[[ Text block, beginning ]]

After the initial rush of inspiration is over, the real work begins, wrestling the beast to the ground. The search engines of my subconscious “googled” through my literary database and came up with three major images:

  1. 1.The opening pages of Kahil Gilbran’s “The Prophet”, in which a metaphysical master, preparing to leave his home forever, addresses his followers.

  2. 2.Paul Simon’s “The Boxer” (“So I’m laying out my winter clothes and wishing I was home, going home”) and “Sounds of Silence” (“I turn my collar to the cold and damp”), two images this ex-NYC boy can relate to.

  3. 3.Homer’s “The Odyssey”, which chronicles the ten year struggle of a warrior King to return to his beloved wife and home land. He vows to return, and their blind faith in the power of their love for each other keeps their dream alive (“Angels of the waters, Sirens of the Sea”).

The song just poured out. Musically, I heard the whole arrangement in my head. I knew there was something special about this song, but it didn’t seem to fit any commercial categories on the current musical scene, and I was light years away from a record deal myself. So, I just thanked the Muse and tucked the song away for a couple of years.


I first met Graham Nash on a NYC street corner in the late sixties. I was leaving Allegro Studios after an all night session with my 1st top ten band, “Every Mother’s Son”. He was looking for the studio, and noticing my guitar case, asked me for directions. I recognized him instantly and awkwardly introduced myself. He was courteous, chipper, and freezing; I was thrilled to have met my Hollies Hero.

[[ Text block, end ]]

### Job a
In the songwriting excerpt, where and when did the writer first meet Graham Nash?
The records that come next have no connection to the songwriting excerpt.

[[ Data supplied, beginning ]]

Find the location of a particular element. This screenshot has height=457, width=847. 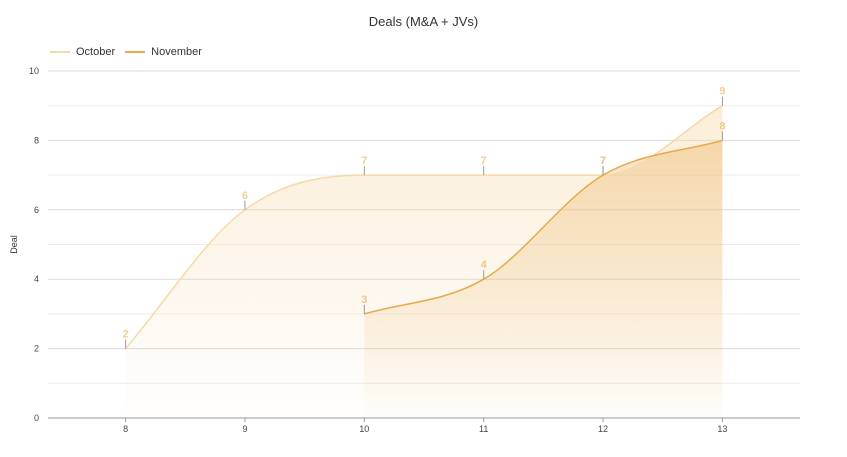

y-tick-label: 8 is located at coordinates (36, 140).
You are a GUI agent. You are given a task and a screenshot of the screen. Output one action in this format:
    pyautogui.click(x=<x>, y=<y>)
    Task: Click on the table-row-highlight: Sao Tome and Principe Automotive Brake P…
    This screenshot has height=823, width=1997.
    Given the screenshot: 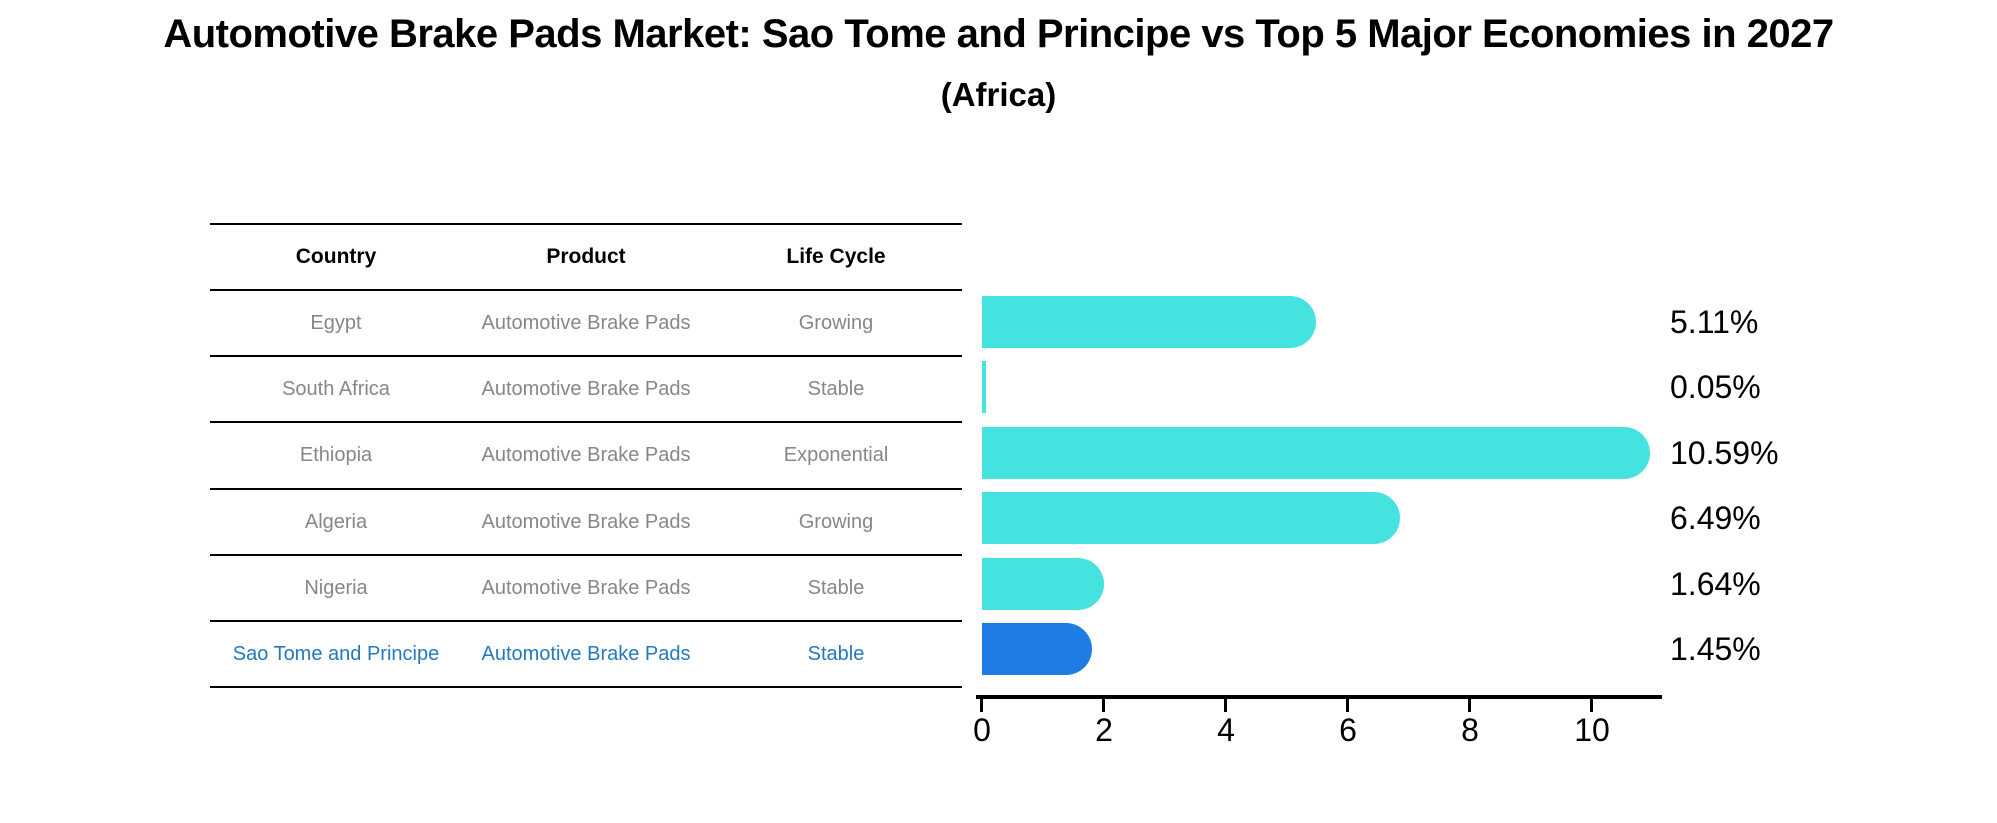 What is the action you would take?
    pyautogui.click(x=586, y=654)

[[ Data supplied, end ]]

### Job b
In the records, switch "particular" to "specific" in everything from the start of the records down to the line containing "y-tick-label: 8 is". Keep all else the same, give only those lines, and leave the pictures out.

### Expected output a
On a NYC street corner in the late sixties.

### Expected output b
Find the location of a specific element. This screenshot has height=457, width=847. 

y-tick-label: 8 is located at coordinates (36, 140).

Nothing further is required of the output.